Mit deinen Maßen würde ich dir also zu einer 380mm Reverb raten.
Die Stütze funktioniert übringens super und wackelt auch nicht.
Das Mehrgewicht ist nicht spürbar und für mich auch völlig unrellevant.
Wollte sie nicht mehr missen !


----------



## ml-55 (7. März 2011)

cool, danke!
irgendjemand nen nerve xc in m?


----------



## Braunbaer (13. März 2011)

ml-55 schrieb:


> moinsen
> PPS: Hab eine nagelneue, OVP Reverb mit 31,6 / 420mm im Keller liegen, ist zu verkaufen weil sie nicht ans Canyon passt



So ist es, bei CANYON XC/AM hat die Sattelstütze 30,9mm. Steht auch auf der Webseite...


----------



## Ghostrider-KH (6. Juni 2011)

Hallo zusammen. Spiele auch mit dem Gedanken mir eine Reverb ans XC zu bauen. Wie habt ihr die Leitungen verlegt?


----------



## Braunbaer (8. Juni 2011)

Ghostrider-KH schrieb:


> Hallo zusammen. Spiele auch mit dem Gedanken mir eine Reverb ans XC zu bauen. Wie habt ihr die Leitungen verlegt?

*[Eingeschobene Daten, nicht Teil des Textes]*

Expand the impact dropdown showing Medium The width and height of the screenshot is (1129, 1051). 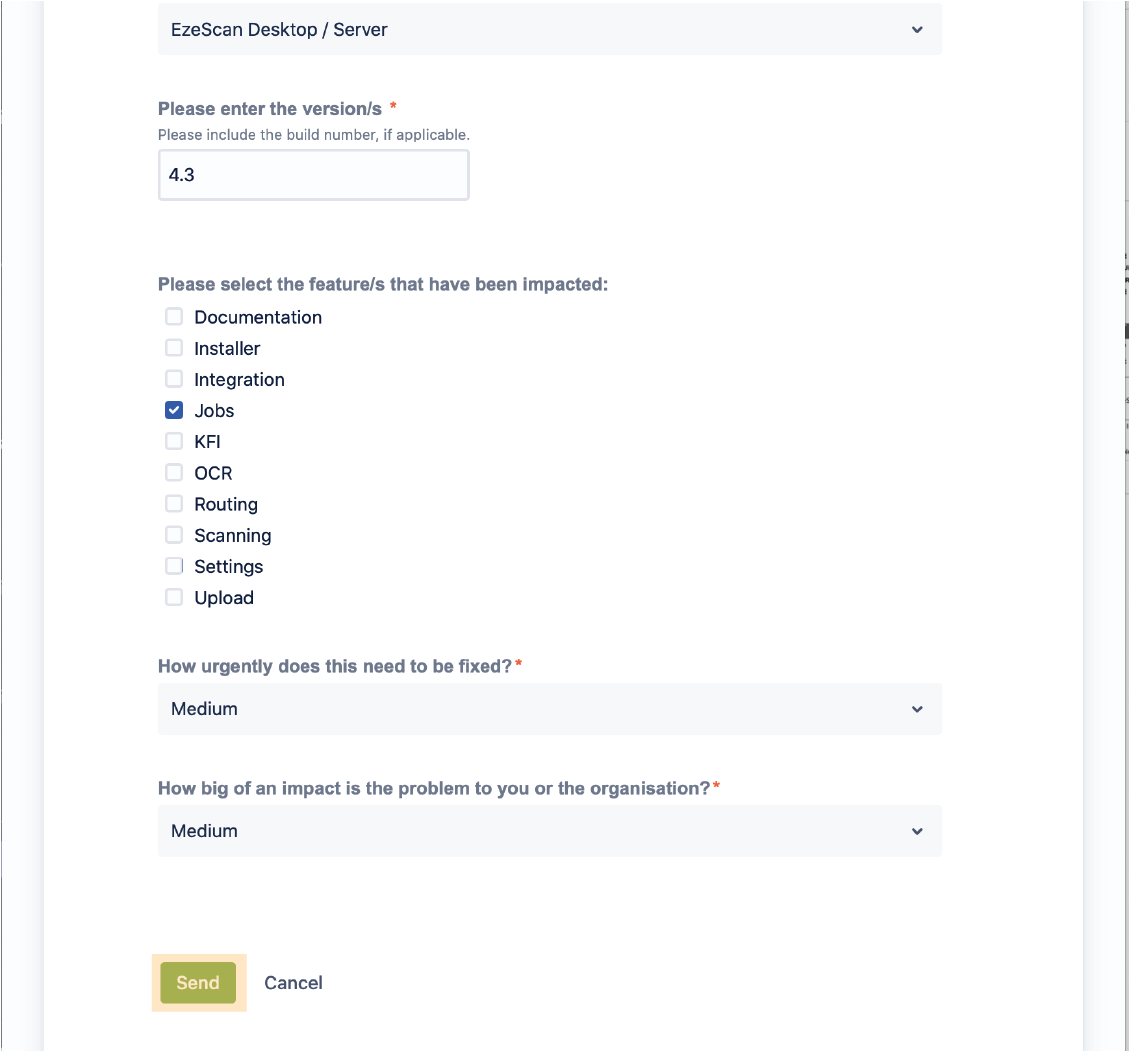tap(549, 831)
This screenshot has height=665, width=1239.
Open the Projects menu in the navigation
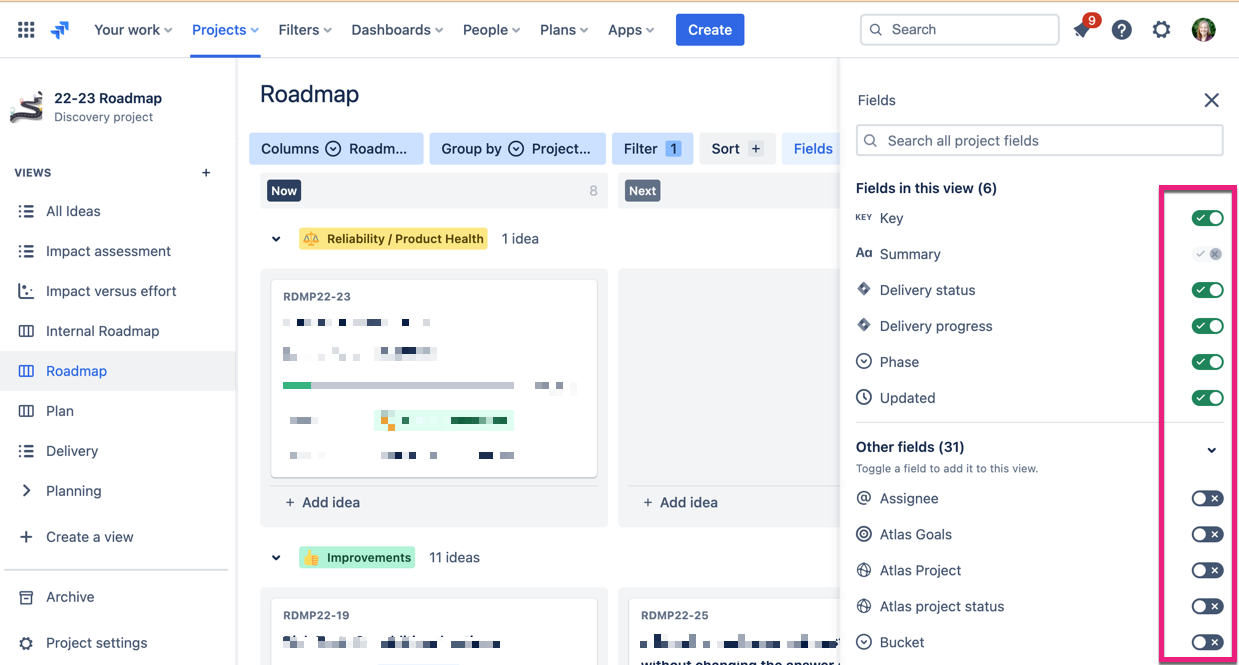click(224, 29)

- 1 Kabelbinder Mitte Oberrohr
- 1 Kabelbinder am oberen Ende des Sattelrohres


----------



## nervy1962 (8. Juni 2011)

Hi,

hab zwar nen AM7.0 in XL, aber trotzdem die Frage, die Reverb in 380mm oder 420mm Länge?
Bin 1,93m und Schrittlänge 91cm.
Gibt es ein Gewichtslimit für die Reverb so wie bei der KindShock?

lg

Dirk


----------



## Strider (8. Juni 2011)

Dabei kommt es wohl weniger aufs Rad an als wie du damit fährst. Überlege dir einfach mal wie oft du pro Tour den Sattel runtermachst oder gerne runtermachen würdest.
Wenn das eh nur einmal pro Tour ist brauchste auch keine Reverb


----------



## wtalbiker (8. Juni 2011)

Hi,
ich fahre auch das Nerve XC in M und bin 180 cm groß, hab mir auch vor kurzem die Reverb gegönnt und finde sie super. Die 380 reicht bei mir völlig aus. Das höhere Gewicht stört mich auch nicht. Ich hab die Leitung mit Gummischlaufen (zum Bündeln von Kabeln) am Rahmen befestigt. So kann ich die Reverb ruck zuck abbauen und gegen die leichtere Stütze austauschen, wenn ich ne leichtere Strecke fahren will. Viel Spaß


----------



## heckenheini (10. Juni 2011)

Rock Shox Reverb am Nerve XC? Ja oder Nein?

*JA*


----------



## MTB-News.de




----------



## Skeal (14. Juni 2011)

Ich hab auch eine in meinem XC und bin sehr froh darum ... selbst wenn ich pro tour nur einmal die stütze senken müsste/wollte hat sichs schon gelohnt.


----------



## Buju77 (24. Juli 2011)

Braunbaer schrieb:


> - 1 Kabelbinder Mitte Oberrohr
> - 1 Kabelbinder am oberen Ende des Sattelrohres





wtalbiker schrieb:


> ... Ich hab die Leitung mit Gummischlaufen (zum Bündeln von Kabeln) am Rahmen befestigt. So kann ich die Reverb ruck zuck abbauen und gegen die leichtere Stütze austauschen, wenn ich ne leichtere Strecke fahren will. Viel Spaß



Gibt es auch eine schönere Methode das Reverb Kabel zu verlegen als mit Kabelbinder am Oberrohr? Irgendwas wie seitlich/unterhalb vom Oberrohr ankleben und das Reverb Kabel wird da durchgesteckt oder so. Bei einem Nerve AM Rahmen ist sowas schon im Rahmen integriert, aber unsere XC Rahmen hat sowas leider nicht.


----------



## TheBrad (24. Juli 2011)

Es gibt sowas hier:
http://www.bike-mailorder.de/shop/M...sfuehrung-Kunststoff-1-Stk-0721334::4773.html

Mit Sicherheit auch noch in anderen Varianten. Ob's schöner ist musst du entscheiden.


----------



## Sven_Kiel (24. Juli 2011)

ml-55 schrieb:


> ..
> PS: Gibts noch ne empfehlenswerte Alternative zur Reverb?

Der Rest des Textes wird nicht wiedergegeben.